Before there was a championship game, the Cavaliers shared titles in 1989 and 1995 with Duke University and Florida State University, respectively.
One of the most memorable plays in UVA football history came during that 1995 season when Anthony Poindexter and Adrian Burnim stopped Florida State running back Warrick Dunn at the goal line to preserve a 33-28 win in Scott Stadium, handing the Seminoles their first ACC defeat.
A win over No. 3 Clemson would also lock up a bid to the Orange Bowl on Dec. 30 in Miami.
The Tigers will be playing for a spot in the Bowl Championship Series, where they hope to win their second straight national title. Should the Tigers win Saturday and be selected to the playoff, UVA could still go to the Orange Bowl as the ACC’s representative.
UVA should be familiar with Saturday night’s venue. Bank of America Stadium was the site of the Hoos’ 28-0 victory over the University of South Carolina in last year’s Belk Bowl.
In fact, UVA is 3-0 all-time in Bank of America Stadium, which was also the site of the Cavaliers’ victories in the 2002 and 2003 Continental Tire Bowls (over West Virginia University and the University of Pittsburgh, respectively).
Hello, My Name is Bryce
For those who may be just getting in on all the fun …
Bryce Perkins is one of the most dynamic players ever to play for the Cavaliers. The quarterback is Houdini-esque in his ability to escape would-be tacklers — and, on occasion, jump right over them.

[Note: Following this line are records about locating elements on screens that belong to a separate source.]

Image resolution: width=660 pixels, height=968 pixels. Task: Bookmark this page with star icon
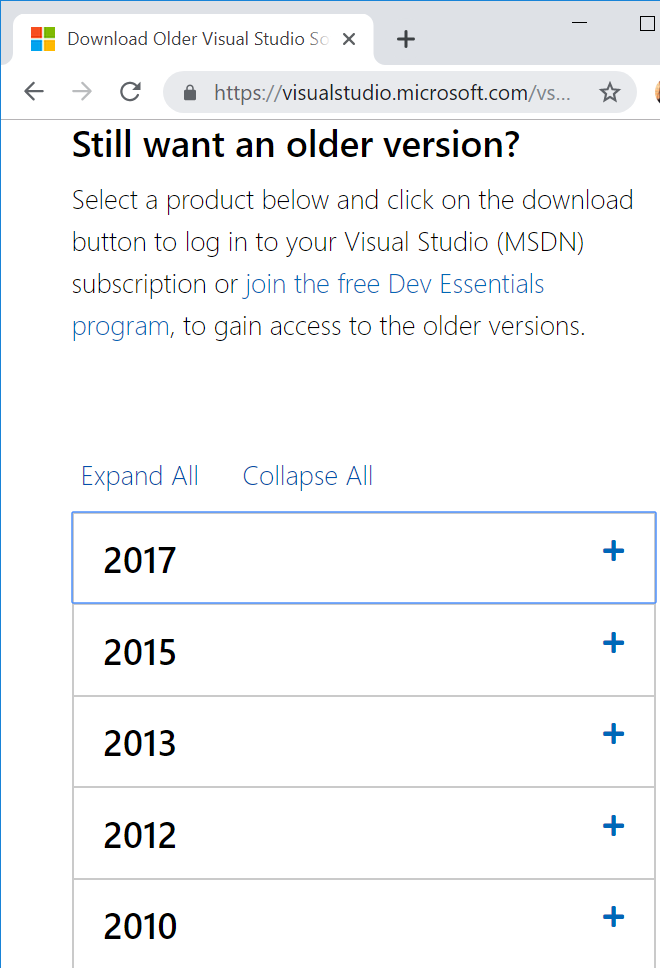609,93
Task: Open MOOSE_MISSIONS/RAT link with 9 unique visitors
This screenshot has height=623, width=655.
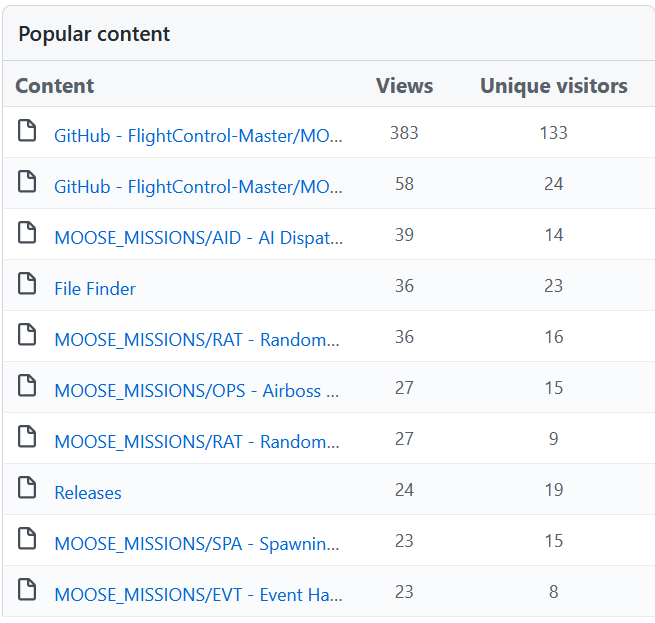Action: [x=197, y=442]
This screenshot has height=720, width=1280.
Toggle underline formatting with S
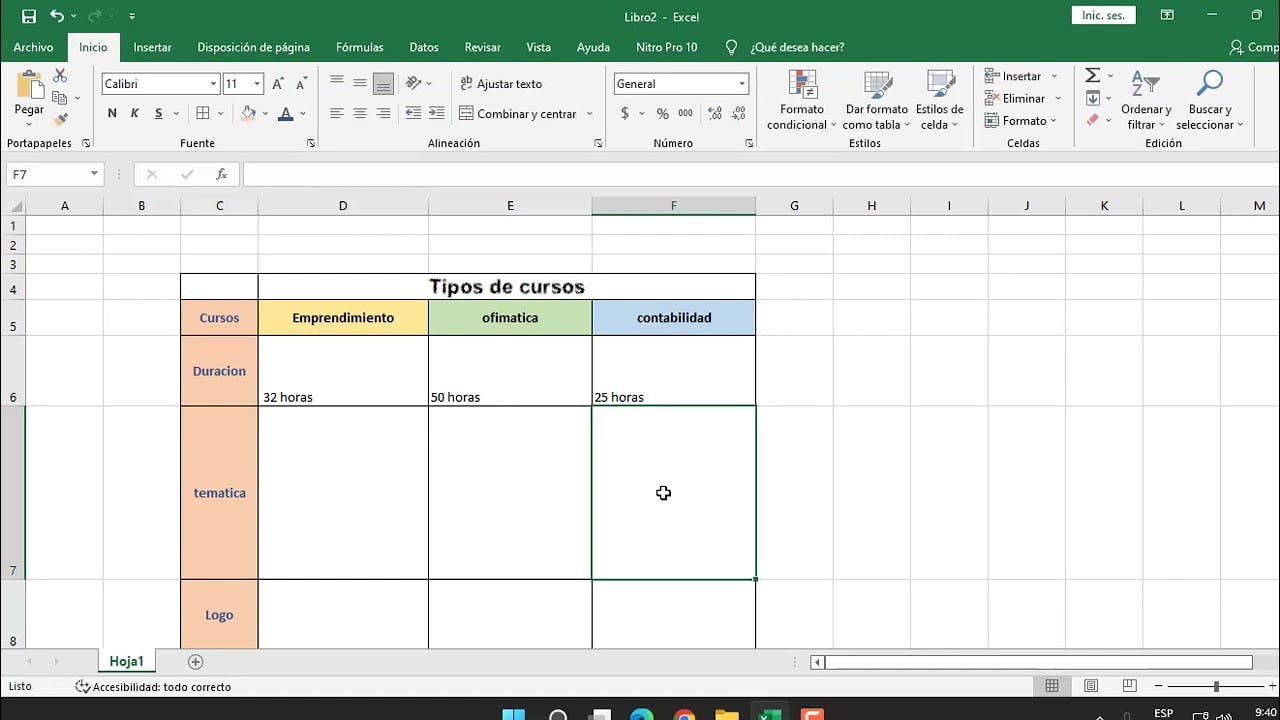[x=156, y=113]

UVA’s return to glory has coincided with Perkins’ arrival from Arizona State University (via Arizona Western Community College) two years ago.

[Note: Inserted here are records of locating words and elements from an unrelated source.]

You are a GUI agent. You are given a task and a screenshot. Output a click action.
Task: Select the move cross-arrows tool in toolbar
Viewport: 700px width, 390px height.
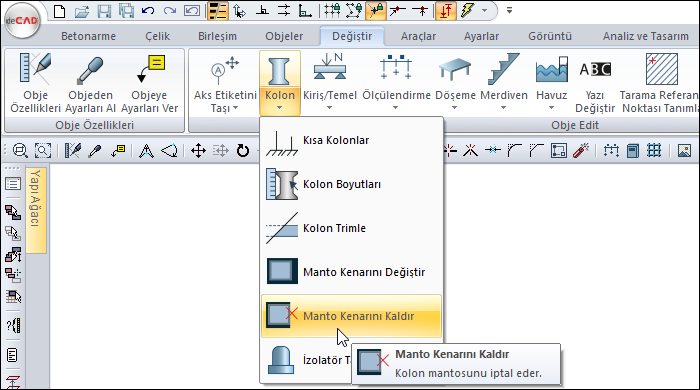[x=198, y=151]
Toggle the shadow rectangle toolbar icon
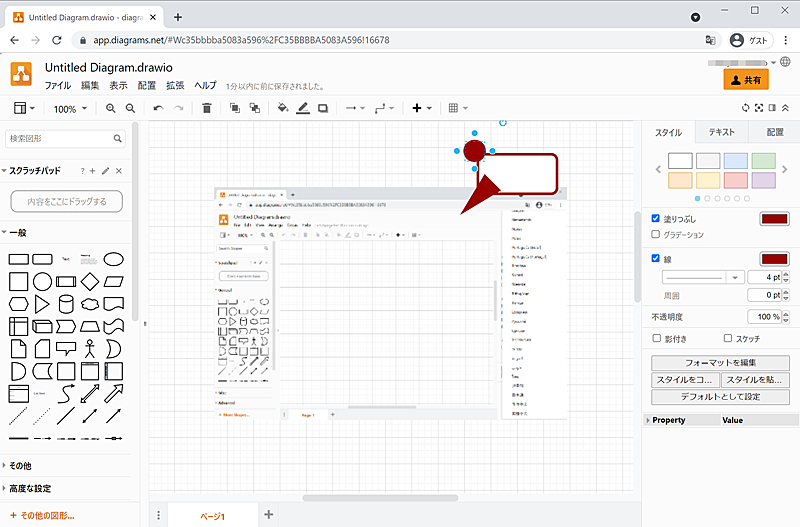800x527 pixels. [x=323, y=108]
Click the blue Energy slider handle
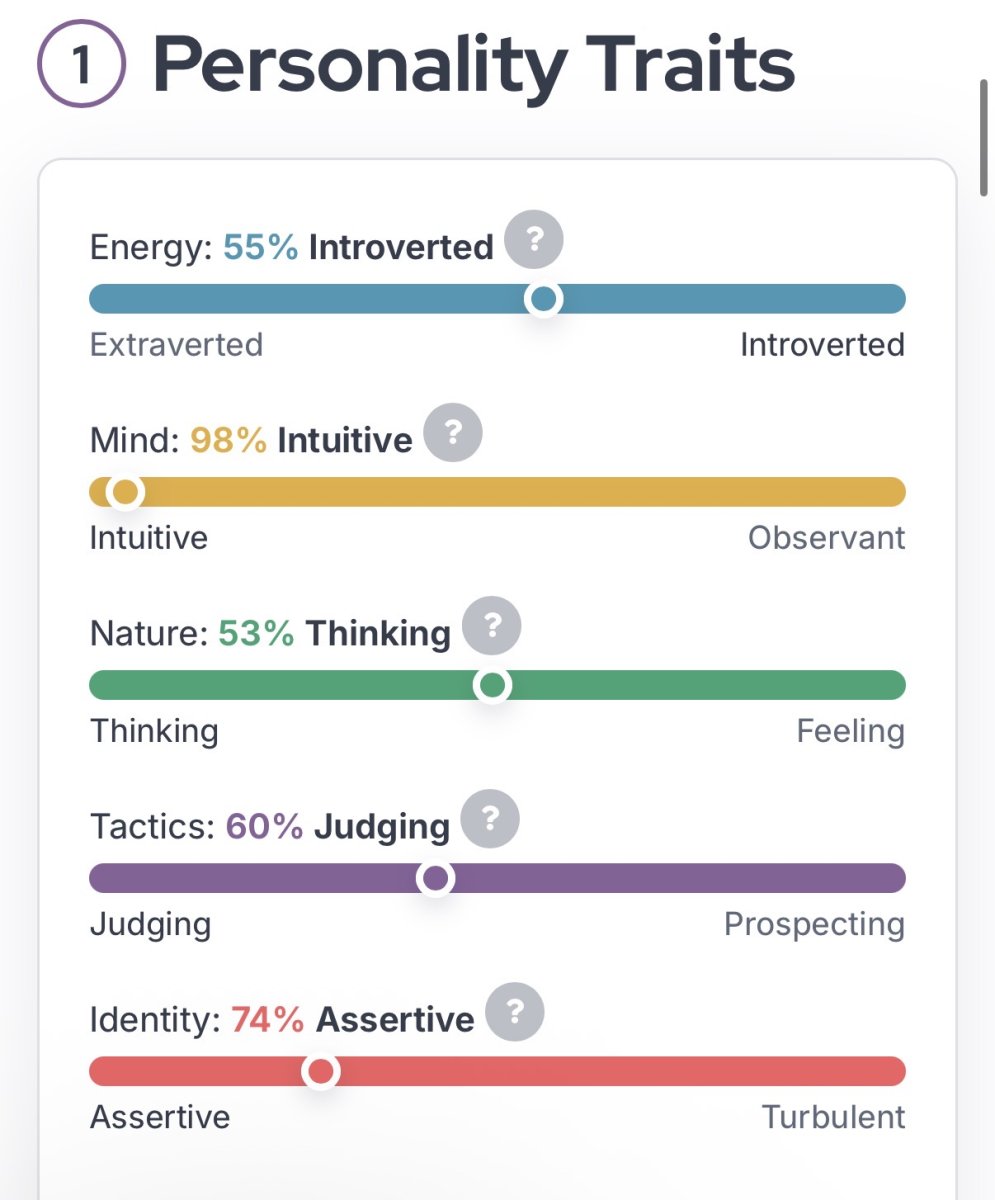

Since 2018, Perkins is the only NCAA Football Bowl Subdivision player with more than 5,200 passing yards and 1,600 rushing yards.
Some of UVA’s very best players are also some of the University’s most well-rounded students.
On Monday, linebacker Jordan Mack was named recipient of the Jim Tatum Award, given to the top student-athlete among ACC football players.
Mack, a three-time ACC Academic Honor Roll selection, has a 3.47 GPA and is on track to graduate later this month with a bachelor’s degree in education, with an emphasis on youth and social innovation.
In his spare time, Mack volunteers with Kindness Café + Play, which employs people with cognitive disabilities, and he has participated in UVA’s “Thursday’s Heroes” program, hosting medically ill individuals and their families at the school’s football facilities. He also mentors elementary school students at the Charlottesville Boys & Girls Club and visits children at hospitals throughout the year.
Fellow linebacker Charles Snowden is another Hoo who has made a big impact off the field.
Snowden hopes to work at a Washington, D.C., think tank and advocate for social justice issues when his playing career is over.
“I think he’ll be a catalyst of any community in which he settles,” UVA head coach Bronco Mendenhall said. “He’s already done that here.”
Snowden’s teammate, wide receiver Ben Hogg, has been another service star.
Then there is Perkins, who, just three days before a game this year, took part in the Thomas Jefferson Area United Way’s annual Laurence E. Richardson Day of Caring.
Perkins also has forged close relationships with professors, including this one with a women and gender studies professor, Lisa Speidel.
Hailing from Lawrence Central High School in Indianapolis, UVA punter Nash Griffin — who spent last summer interning with State Farm agent Hunter Wyant, is best friends with former Hoos basketball star Kyle Guy.
Guy, now with the NBA’s Sacramento Kings, enjoys watching his buddy in action, or – in one case this season against William & Mary — not in action.
No. 1 Fan
If you see a UVA fan wearing a construction hard hat and large, faux-gold UVA chain with a giant V-Sabre pendant, that would most likely be Som Patasomcit, UVA’s “No. 1 Fan.”
Former Cavalier quarterback Don Majkowski, who led UVA to its first bowl victory in 1984, is one of 14 ACC Football Legends who will be honored Friday during the league’s “Night of Legends” at the Charlotte Convention Center and again Saturday during an on-field ceremony at the game.